▶ What is expected:
Your answer should be the lines of the data below that contain "computer".

▶ Material to process:
______

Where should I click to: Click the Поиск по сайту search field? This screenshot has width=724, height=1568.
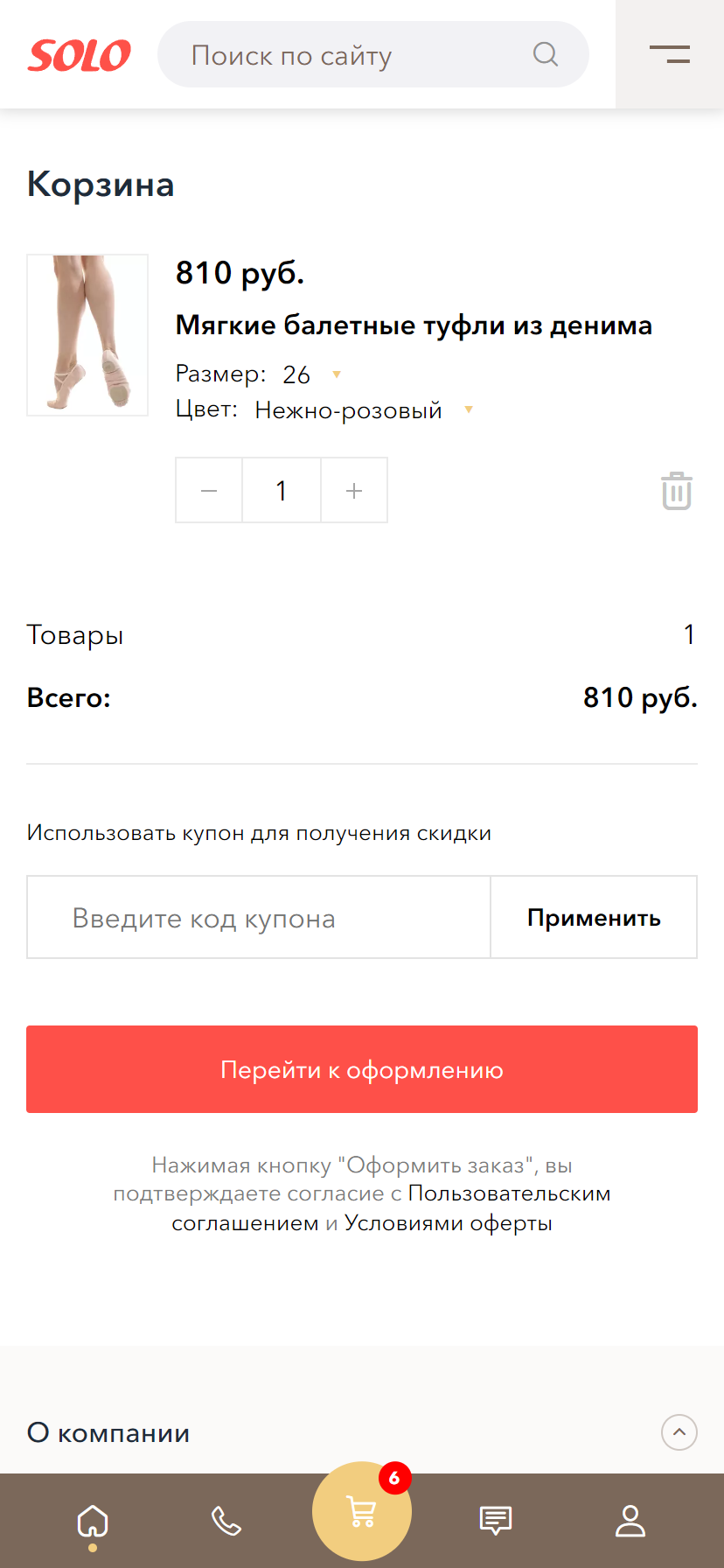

______

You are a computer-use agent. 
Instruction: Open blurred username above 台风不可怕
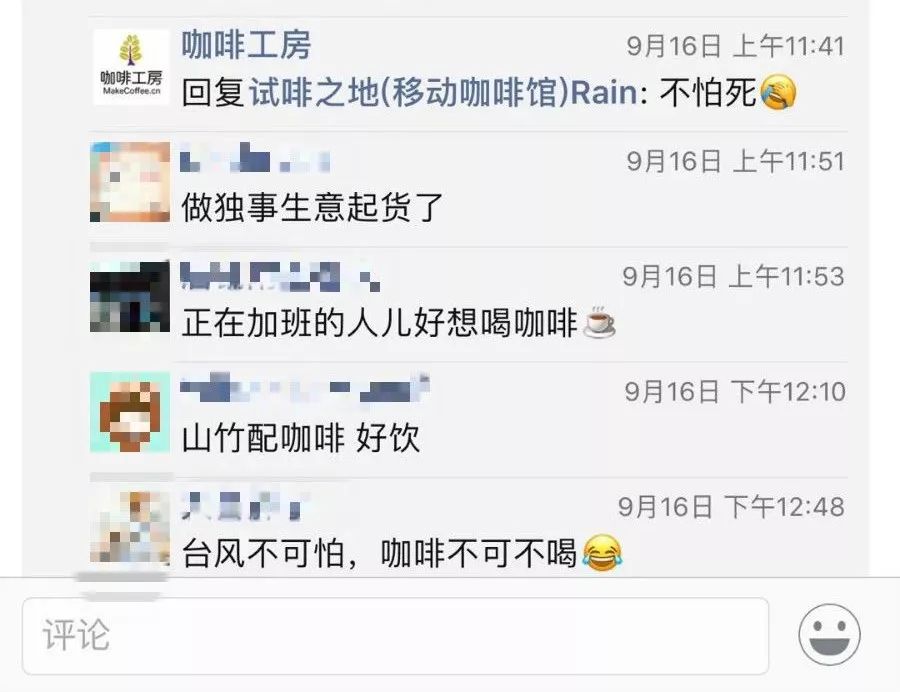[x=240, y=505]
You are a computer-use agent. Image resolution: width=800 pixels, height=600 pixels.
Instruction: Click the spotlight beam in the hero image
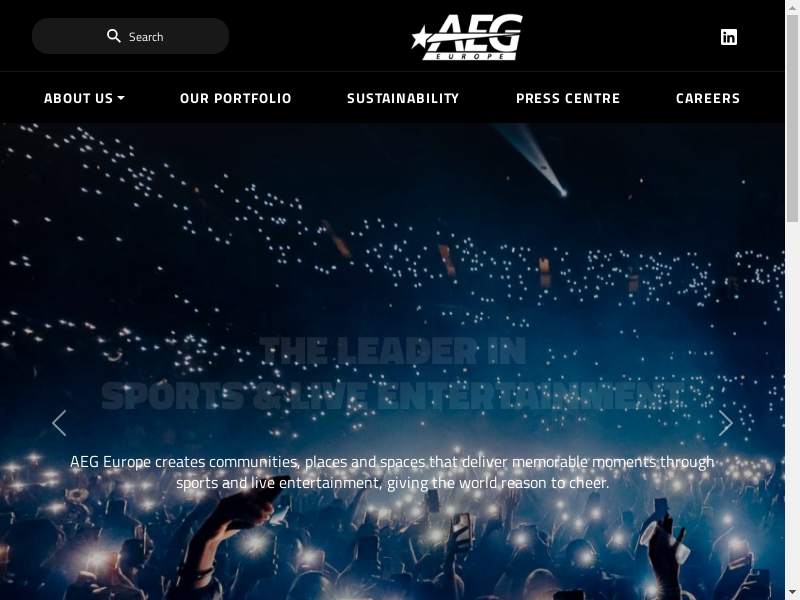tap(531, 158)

______

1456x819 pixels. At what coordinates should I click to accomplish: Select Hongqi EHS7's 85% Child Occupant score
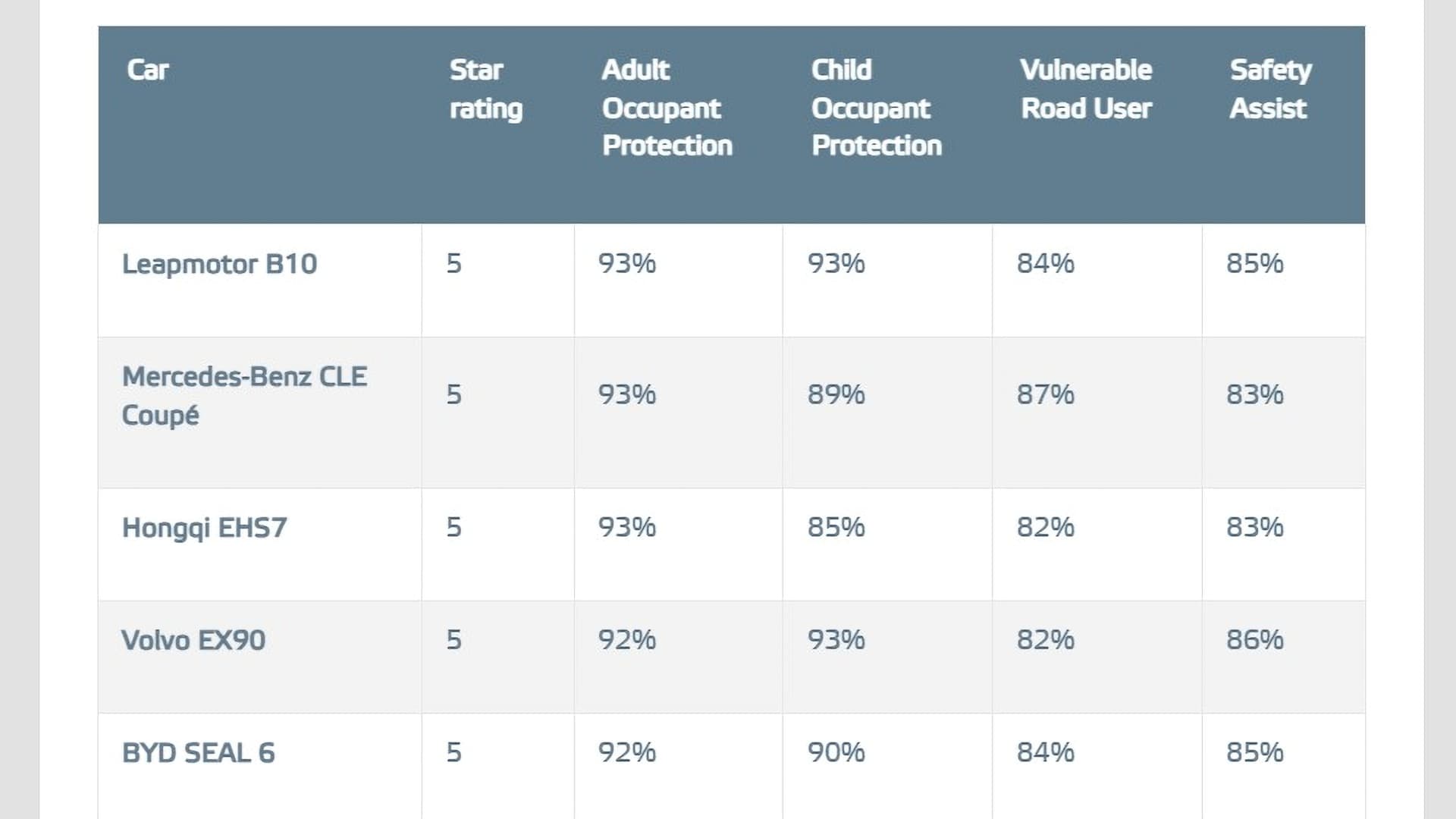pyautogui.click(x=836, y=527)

______

▶ Answer:
You are a computer-use agent. 
You are a computer-use agent. Image resolution: width=800 pixels, height=600 pixels.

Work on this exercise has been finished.